Task objective: Your answer must be exactly the lines from the one containing "Where should I" through the end of the material, both ends included, without pictures.
START Exercise data
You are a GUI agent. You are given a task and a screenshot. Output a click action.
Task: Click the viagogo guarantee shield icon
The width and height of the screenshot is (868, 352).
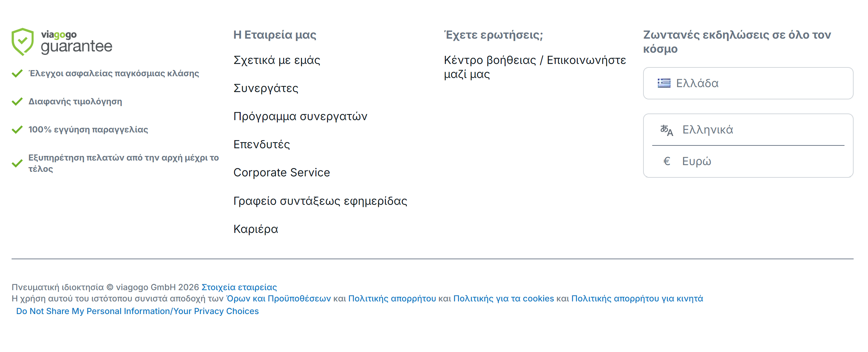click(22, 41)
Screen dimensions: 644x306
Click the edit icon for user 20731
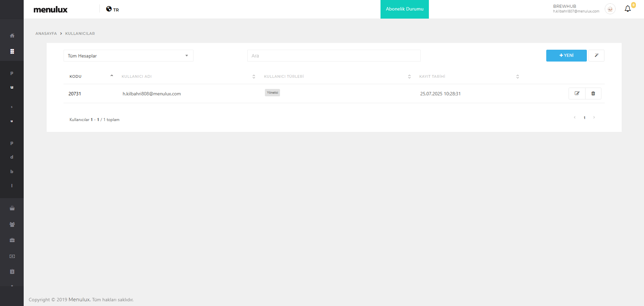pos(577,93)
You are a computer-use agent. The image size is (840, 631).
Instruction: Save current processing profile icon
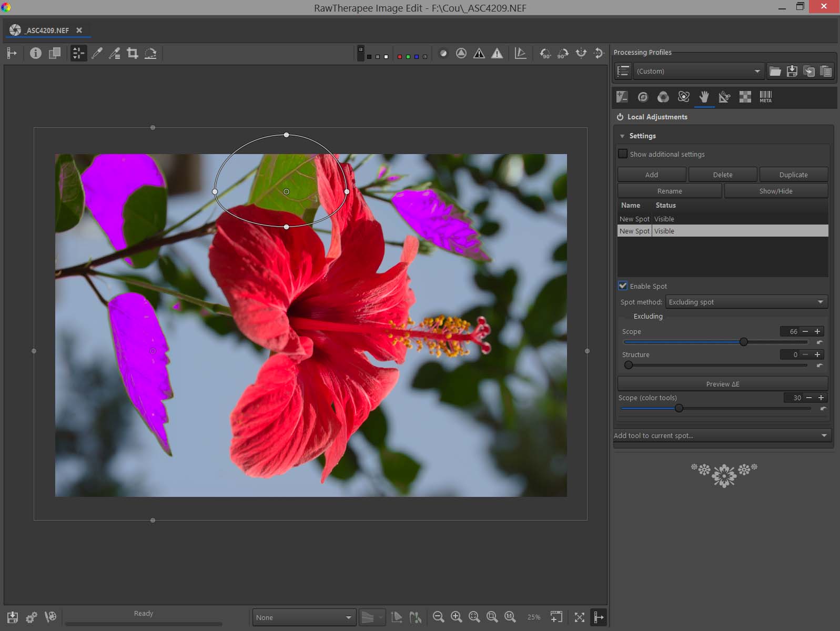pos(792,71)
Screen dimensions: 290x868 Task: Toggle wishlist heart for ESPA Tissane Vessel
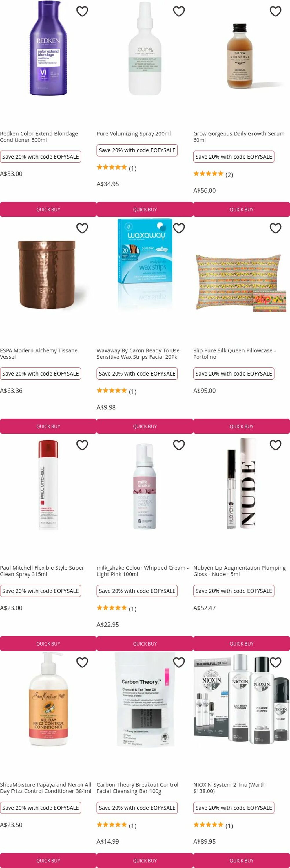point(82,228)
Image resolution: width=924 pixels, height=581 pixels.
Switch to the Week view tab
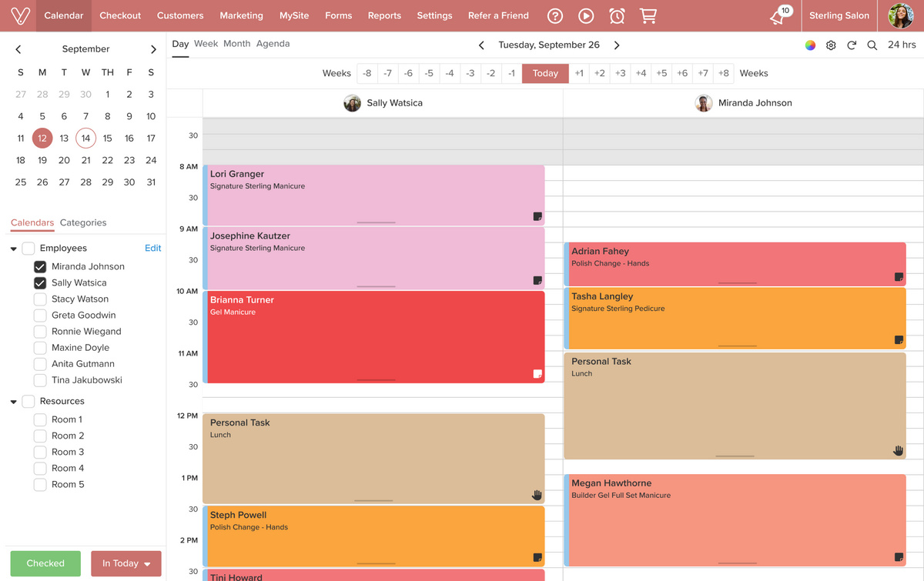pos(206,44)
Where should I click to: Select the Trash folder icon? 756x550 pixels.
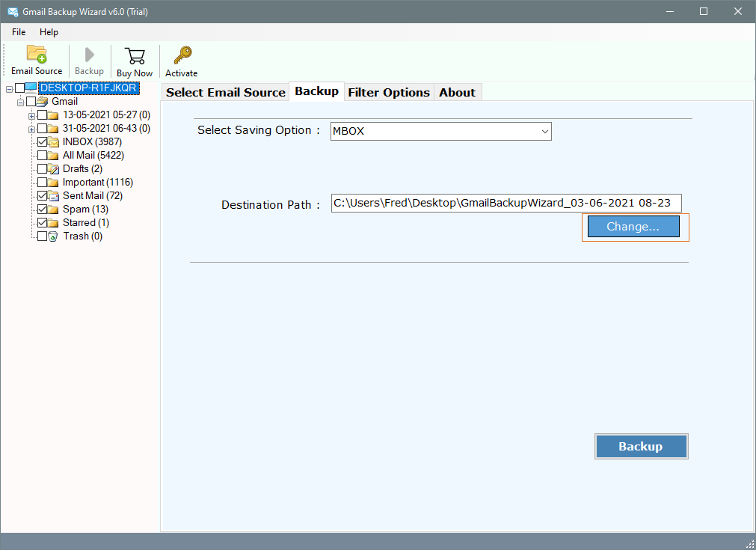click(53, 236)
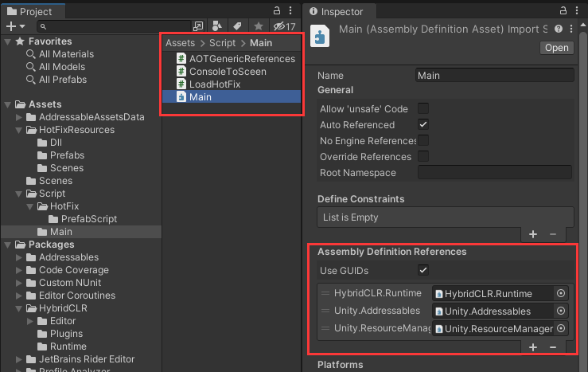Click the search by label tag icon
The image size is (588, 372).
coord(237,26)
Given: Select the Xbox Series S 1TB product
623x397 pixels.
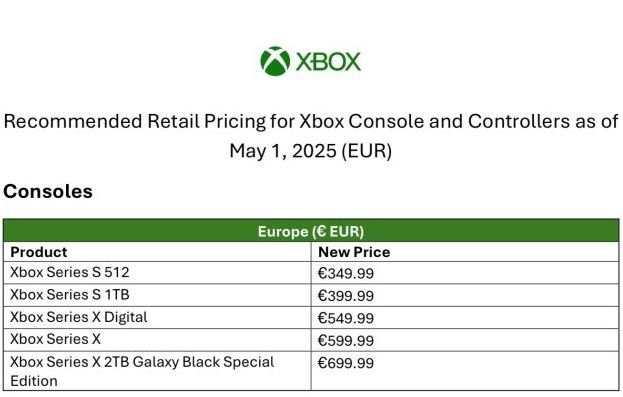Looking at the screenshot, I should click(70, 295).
END Exercise data
Response:
Where should I click to: Select the Trash folder icon? 756x550 pixels.
click(53, 236)
Click the search by label tag icon
The image size is (588, 372).
coord(237,26)
Given: Select the Xbox Series S 1TB product
623x397 pixels.
Looking at the screenshot, I should click(70, 295).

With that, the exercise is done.